## TASK
Output the data word for word. Begin at its first line and end at the line with "Etats-Unis [link] (261, 1533)".

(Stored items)
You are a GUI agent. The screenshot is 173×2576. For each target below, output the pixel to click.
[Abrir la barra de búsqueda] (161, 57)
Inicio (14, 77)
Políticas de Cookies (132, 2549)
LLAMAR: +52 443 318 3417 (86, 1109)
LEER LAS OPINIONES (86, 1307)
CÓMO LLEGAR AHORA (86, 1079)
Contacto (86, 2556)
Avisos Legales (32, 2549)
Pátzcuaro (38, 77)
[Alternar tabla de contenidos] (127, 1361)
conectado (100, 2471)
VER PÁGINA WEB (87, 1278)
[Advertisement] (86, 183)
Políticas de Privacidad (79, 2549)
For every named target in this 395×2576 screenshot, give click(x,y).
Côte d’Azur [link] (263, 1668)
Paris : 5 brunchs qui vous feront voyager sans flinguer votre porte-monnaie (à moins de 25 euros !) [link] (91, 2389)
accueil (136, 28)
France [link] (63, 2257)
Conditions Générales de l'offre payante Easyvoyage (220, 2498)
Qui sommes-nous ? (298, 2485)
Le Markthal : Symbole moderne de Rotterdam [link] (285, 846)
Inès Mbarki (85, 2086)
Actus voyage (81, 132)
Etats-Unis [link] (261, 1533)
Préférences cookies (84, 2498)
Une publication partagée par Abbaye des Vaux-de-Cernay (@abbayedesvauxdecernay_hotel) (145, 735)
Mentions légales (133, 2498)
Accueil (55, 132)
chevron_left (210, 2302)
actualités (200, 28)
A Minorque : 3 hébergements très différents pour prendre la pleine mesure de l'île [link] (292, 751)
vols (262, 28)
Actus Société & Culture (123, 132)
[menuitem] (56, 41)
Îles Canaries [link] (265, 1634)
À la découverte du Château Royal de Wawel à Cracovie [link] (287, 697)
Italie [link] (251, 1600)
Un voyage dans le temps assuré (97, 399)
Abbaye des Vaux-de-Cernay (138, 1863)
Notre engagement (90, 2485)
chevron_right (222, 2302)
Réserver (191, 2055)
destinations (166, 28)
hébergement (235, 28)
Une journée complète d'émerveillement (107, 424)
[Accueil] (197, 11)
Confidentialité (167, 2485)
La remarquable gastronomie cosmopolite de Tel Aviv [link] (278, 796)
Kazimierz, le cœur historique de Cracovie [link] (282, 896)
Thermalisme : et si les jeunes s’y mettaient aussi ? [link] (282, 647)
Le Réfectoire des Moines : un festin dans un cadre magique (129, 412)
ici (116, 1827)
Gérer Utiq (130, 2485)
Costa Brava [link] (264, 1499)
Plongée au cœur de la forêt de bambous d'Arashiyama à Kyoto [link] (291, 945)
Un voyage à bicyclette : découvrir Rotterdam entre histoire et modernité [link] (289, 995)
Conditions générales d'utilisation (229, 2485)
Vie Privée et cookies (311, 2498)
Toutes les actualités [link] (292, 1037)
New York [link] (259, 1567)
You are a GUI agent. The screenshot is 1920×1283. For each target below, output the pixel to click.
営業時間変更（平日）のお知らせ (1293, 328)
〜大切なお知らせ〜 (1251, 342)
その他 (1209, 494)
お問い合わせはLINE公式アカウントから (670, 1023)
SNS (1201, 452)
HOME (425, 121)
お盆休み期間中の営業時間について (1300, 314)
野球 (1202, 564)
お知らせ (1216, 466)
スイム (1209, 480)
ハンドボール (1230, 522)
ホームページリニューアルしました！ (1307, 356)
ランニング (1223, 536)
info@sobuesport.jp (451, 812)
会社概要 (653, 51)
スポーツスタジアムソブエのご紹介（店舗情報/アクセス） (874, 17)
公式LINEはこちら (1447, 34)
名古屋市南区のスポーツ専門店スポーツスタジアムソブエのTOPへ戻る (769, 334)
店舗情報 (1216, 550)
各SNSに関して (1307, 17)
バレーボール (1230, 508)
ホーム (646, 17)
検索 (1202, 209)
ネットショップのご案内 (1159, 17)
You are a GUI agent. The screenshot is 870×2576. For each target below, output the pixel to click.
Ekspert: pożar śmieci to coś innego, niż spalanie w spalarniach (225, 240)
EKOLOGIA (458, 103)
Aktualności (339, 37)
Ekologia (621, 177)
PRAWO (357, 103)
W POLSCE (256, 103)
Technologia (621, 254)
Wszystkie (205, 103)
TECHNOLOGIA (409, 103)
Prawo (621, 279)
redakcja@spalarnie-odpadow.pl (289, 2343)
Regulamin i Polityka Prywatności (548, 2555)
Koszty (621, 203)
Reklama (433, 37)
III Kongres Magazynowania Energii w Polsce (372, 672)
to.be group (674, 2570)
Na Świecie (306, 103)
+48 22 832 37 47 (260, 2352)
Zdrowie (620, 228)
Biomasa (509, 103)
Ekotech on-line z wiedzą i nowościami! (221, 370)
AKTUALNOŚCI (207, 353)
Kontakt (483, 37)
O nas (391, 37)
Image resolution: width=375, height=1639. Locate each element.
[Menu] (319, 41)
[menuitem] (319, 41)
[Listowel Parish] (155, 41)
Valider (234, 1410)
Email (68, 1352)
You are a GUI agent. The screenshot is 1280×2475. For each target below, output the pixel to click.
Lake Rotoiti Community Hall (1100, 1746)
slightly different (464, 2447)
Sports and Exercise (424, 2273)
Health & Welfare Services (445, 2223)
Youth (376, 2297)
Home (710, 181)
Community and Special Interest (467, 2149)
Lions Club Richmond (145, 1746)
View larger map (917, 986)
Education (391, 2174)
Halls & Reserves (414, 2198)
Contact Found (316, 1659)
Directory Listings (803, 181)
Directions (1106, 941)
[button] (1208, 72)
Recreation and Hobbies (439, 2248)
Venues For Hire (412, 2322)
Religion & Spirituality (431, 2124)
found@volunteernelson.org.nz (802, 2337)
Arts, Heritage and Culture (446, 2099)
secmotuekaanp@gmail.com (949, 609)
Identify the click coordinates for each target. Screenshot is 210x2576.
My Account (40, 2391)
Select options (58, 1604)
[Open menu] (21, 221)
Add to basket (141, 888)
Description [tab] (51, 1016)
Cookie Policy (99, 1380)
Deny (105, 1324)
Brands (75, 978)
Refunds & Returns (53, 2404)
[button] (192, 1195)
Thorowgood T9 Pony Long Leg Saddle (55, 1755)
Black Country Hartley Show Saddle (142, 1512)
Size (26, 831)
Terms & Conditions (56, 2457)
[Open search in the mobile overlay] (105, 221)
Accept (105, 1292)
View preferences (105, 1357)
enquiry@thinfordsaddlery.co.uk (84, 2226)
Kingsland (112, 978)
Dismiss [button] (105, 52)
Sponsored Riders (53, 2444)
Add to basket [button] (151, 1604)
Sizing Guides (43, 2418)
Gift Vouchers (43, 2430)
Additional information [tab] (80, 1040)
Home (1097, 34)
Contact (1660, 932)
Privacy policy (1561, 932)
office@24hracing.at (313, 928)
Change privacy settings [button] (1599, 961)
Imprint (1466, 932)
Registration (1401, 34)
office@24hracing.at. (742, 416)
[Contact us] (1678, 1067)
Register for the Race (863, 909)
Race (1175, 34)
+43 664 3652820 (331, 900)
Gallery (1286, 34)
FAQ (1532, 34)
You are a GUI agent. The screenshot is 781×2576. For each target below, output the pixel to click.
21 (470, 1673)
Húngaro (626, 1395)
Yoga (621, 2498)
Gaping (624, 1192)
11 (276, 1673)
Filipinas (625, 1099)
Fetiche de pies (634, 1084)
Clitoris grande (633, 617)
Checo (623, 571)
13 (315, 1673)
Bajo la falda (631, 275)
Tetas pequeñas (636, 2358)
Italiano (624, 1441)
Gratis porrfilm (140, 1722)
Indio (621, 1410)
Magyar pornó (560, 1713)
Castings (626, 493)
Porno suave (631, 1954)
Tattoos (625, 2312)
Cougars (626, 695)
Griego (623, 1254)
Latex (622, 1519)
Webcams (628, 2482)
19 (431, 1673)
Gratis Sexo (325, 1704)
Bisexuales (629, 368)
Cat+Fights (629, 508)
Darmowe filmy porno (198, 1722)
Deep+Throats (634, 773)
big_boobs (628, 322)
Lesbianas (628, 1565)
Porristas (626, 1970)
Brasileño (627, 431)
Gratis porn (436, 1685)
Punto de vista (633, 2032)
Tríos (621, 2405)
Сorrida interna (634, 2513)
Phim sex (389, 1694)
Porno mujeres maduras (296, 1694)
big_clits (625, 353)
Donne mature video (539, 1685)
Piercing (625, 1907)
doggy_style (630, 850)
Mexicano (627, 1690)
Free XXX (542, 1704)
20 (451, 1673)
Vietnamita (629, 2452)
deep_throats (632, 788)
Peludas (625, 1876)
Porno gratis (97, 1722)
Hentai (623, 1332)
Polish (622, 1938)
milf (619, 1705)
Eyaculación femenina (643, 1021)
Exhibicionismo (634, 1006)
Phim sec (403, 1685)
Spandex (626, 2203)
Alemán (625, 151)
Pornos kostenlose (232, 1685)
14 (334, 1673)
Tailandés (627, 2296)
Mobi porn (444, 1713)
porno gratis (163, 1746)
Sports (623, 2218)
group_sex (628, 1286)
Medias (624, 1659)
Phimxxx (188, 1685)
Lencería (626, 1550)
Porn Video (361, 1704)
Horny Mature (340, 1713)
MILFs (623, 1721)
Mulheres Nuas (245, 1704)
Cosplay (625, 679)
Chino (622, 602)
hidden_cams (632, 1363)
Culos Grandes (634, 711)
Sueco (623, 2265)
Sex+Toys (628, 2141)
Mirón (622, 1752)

## FINISHED EXERCISE
You are a GUI agent. The screenshot is 173×2576. For each target below, output the pixel to click.
[Abrir la barra de búsqueda] (161, 57)
Inicio (14, 77)
Políticas de Cookies (132, 2549)
LLAMAR: +52 443 318 3417 (86, 1109)
LEER LAS OPINIONES (86, 1307)
CÓMO LLEGAR AHORA (86, 1079)
Contacto (86, 2556)
Avisos Legales (32, 2549)
Pátzcuaro (38, 77)
[Alternar tabla de contenidos] (127, 1361)
conectado (100, 2471)
VER PÁGINA WEB (87, 1278)
[Advertisement] (86, 183)
Políticas de Privacidad (79, 2549)
For every named target in this 395×2576 screenshot, give click(x,y).
Côte d’Azur [link] (263, 1668)
Paris : 5 brunchs qui vous feront voyager sans flinguer votre porte-monnaie (à moins de 25 euros !) [link] (91, 2389)
accueil (136, 28)
France [link] (63, 2257)
Conditions Générales de l'offre payante Easyvoyage (220, 2498)
Qui sommes-nous ? (298, 2485)
Le Markthal : Symbole moderne de Rotterdam [link] (285, 846)
Inès Mbarki (85, 2086)
Actus voyage (81, 132)
Etats-Unis [link] (261, 1533)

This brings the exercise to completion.